CLEVELAND — According to the schedule released by the league, the Celtics and Cavaliers are down to play a Game 5 in this first-round playoff series a week from tomorrow night.
The two key words that follow the listing are “if” and “necessary.”
That caveat may work just fine in other matchups, but as regards this particular duel, it may have been more honest if the league had used a different suffix.
“Ask the Cavs.”
It was abundantly clear here yesterday afternoon that this series will last as long as LeBron James and Kyrie Irving and their wine-and-gold-clad friends decide.
At halftime, the Celts were shooting 52.8 percent from the floor and had thrown 52 points at Cleveland, leading by as many as eight in the second quarter.
And for all of that, they still went into recess down eight points.
Seven and a half minutes later, they were down by 20. The final spread was a modest 13, but the hosts were in Heisman pose holding the Celts at bay from the second quarter on.
The bottom line is the Celtics can play to their full capacity — and even a little above their heads — and if the Cavaliers play with focus and effort, nothing the Bostonians can do will matter.

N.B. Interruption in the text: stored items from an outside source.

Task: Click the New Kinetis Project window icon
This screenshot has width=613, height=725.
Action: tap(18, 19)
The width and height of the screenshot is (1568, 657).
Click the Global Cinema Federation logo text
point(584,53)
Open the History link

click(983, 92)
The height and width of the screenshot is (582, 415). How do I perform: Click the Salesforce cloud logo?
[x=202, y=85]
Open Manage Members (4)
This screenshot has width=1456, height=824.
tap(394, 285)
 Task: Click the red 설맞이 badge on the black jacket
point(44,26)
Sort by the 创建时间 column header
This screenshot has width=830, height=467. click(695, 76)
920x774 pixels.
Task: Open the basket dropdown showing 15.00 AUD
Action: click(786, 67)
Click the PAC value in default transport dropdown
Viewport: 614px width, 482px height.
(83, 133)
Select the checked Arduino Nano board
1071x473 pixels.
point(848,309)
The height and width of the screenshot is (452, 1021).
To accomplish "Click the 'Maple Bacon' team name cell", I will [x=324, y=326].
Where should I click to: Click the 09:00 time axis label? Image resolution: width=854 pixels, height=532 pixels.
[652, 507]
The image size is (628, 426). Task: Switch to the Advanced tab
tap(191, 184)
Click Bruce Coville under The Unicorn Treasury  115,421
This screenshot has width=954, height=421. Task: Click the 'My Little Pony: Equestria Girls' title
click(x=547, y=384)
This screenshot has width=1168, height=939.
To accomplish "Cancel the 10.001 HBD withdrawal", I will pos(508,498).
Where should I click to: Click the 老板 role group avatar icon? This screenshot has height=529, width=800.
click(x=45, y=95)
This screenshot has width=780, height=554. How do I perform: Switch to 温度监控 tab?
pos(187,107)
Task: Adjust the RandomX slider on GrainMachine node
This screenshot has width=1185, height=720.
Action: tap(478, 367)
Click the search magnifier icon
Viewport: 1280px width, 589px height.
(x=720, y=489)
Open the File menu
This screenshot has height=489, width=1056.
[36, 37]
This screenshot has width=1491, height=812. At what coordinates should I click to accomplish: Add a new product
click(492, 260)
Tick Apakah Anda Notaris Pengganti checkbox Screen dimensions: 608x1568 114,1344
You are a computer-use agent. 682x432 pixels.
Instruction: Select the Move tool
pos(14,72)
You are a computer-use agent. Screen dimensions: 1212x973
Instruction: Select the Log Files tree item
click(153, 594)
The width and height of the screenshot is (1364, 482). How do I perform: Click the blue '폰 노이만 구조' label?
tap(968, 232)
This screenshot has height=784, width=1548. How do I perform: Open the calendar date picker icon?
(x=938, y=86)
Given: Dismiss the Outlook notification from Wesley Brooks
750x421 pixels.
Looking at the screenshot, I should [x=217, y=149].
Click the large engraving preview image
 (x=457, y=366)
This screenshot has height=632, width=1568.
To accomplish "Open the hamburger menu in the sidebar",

The C’s were still bold late yesterday.
“They’re a good team,” said Jae Crowder. “We know it. We know exactly what we have to do. But they’re not the best defensive team. They have holes in their defense, and we have to expose that. We have to get to the second and third options on a couple of play calls and not just focus on the first option.”
Isaiah Thomas pointed to the Celts’ 14 turnovers and the 20 points Cleveland derived from them.
“They’re very talented,” he said. “On top of them making tough shots, you can’t give them easy baskets. I think if we eliminate those, we can sneak one in Game 2.”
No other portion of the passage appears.